Сивый отвернулся от тела, негромко свистнул и медленно пошёл на корму.
— Вас двое таких. Уж не знаю, кому всё это нужно, но если правда то, что о тебе болтают, ещё поглядеть, кого из вас надлежит бояться больше. Я знаю, кто ты.
Безрод встал перед кормщиком. Тот глядел исподлобья, одной рукой придерживал ножны, вторую держал на рукояти но и только: ни поползновения на рывок меча из ножен, ни даже излишне громкого вздоха.
— Сколько он заплатил?
— Пять. Золотом.
— Зачем тебе золото?
— Землю куплю. Наберу товару.
— Дурачок, ни земля, ни товар тебе не понадобятся, — Стюжень перебрался через борт, обошёл тело и голову, стараясь не наступить в лужу крови, хотя как её разглядишь — просто перепрыгнул, чтобы наверняка. — Земля под ногами горит, дети умирают, в наследство отдать нечего и некому. Ты этого хотел?
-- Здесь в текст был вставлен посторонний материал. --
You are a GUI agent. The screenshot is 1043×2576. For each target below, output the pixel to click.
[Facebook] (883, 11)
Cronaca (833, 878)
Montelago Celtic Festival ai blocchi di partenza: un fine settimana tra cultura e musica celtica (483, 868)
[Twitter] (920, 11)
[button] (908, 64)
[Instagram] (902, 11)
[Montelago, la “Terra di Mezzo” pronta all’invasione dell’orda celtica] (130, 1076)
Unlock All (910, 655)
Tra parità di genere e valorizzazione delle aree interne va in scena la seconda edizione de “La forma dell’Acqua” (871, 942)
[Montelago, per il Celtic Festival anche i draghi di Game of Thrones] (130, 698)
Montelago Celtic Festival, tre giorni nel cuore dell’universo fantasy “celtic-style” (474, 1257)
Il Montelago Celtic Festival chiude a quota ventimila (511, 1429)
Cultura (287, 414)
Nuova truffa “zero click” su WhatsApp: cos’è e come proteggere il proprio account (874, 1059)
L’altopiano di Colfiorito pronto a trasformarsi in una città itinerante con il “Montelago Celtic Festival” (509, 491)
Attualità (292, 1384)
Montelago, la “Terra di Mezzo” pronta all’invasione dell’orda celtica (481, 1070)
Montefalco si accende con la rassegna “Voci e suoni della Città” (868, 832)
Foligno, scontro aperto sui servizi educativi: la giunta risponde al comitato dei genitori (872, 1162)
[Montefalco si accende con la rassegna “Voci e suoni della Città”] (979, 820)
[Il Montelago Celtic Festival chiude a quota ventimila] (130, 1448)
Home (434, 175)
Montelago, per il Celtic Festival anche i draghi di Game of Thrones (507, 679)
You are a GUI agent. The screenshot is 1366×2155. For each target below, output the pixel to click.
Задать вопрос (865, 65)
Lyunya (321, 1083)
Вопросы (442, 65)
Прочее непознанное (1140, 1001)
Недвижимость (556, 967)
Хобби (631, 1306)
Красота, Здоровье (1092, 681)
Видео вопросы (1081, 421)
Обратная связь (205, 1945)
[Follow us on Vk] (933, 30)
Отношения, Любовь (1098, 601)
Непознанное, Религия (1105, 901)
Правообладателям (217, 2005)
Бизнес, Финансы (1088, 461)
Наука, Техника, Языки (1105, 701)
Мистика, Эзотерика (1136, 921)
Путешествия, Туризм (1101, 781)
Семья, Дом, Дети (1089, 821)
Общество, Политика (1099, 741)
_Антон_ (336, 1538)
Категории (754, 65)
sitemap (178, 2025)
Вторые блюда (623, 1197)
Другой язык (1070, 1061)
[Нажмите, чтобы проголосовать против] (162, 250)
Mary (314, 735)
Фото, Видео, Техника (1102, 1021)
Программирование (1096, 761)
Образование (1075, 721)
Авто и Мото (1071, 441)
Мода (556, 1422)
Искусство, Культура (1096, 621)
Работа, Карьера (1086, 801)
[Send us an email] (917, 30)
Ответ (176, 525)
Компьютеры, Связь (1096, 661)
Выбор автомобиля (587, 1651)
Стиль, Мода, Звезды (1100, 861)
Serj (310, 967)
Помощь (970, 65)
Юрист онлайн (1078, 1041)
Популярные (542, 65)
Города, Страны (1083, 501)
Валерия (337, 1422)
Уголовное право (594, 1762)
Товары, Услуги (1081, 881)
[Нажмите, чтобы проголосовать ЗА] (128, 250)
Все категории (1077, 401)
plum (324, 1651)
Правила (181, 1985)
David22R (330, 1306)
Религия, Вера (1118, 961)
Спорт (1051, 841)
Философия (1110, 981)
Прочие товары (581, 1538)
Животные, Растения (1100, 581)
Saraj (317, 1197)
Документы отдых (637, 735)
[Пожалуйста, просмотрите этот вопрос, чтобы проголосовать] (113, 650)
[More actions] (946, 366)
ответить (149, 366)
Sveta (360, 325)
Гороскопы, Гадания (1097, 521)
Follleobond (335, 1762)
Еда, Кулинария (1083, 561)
— Я тебя знаю, — мрачно буркнул кормчий.
— Меня вся Боянщина знает. Но никто не спросит: Стюжень, мне предлагают чёрное дело, ума не приложу, как быть. Посоветуй.
— И что теперь? Он меня отпустит? — кормчий кивнул на Безрода.
— По-хорошему ты дурак. Такой, каких поискать. Рублик в темноте потерял, а чтобы искать было сподручнее, дом поджёг. А дураки плодиться не должны.
Кормчий переводил колкий взгляд с одного на другого, долгое время даже сглотнуть не мог, наконец, горло под бородой сходило вверх-вниз.
— А ты знаешь, что с ним произошло? — Стюжень коротко махнул рукой на нос.
— Сивый прирезал? В темноте не видел.
— Делать Сивому нечего, — усмехнулся Безрод. — Изнутри разорвало, мало язык не выплюнул.
Кормчий невольно сдал шаг назад, уперся спиной в кормило.
— Заклятие молчания, — верховный кивнул. — Если не веришь, запали светоч, сходи на нос.
— На этом корабле не горят светочи, — прошептал кормчий. — Заклятие.
— И, конечно, он пообещал, что вы благополучно вернётесь проедать своё золото, — старик с горестной ухмылкой покачал головой.
— Да, — неуверенно протянул последний «чёрный».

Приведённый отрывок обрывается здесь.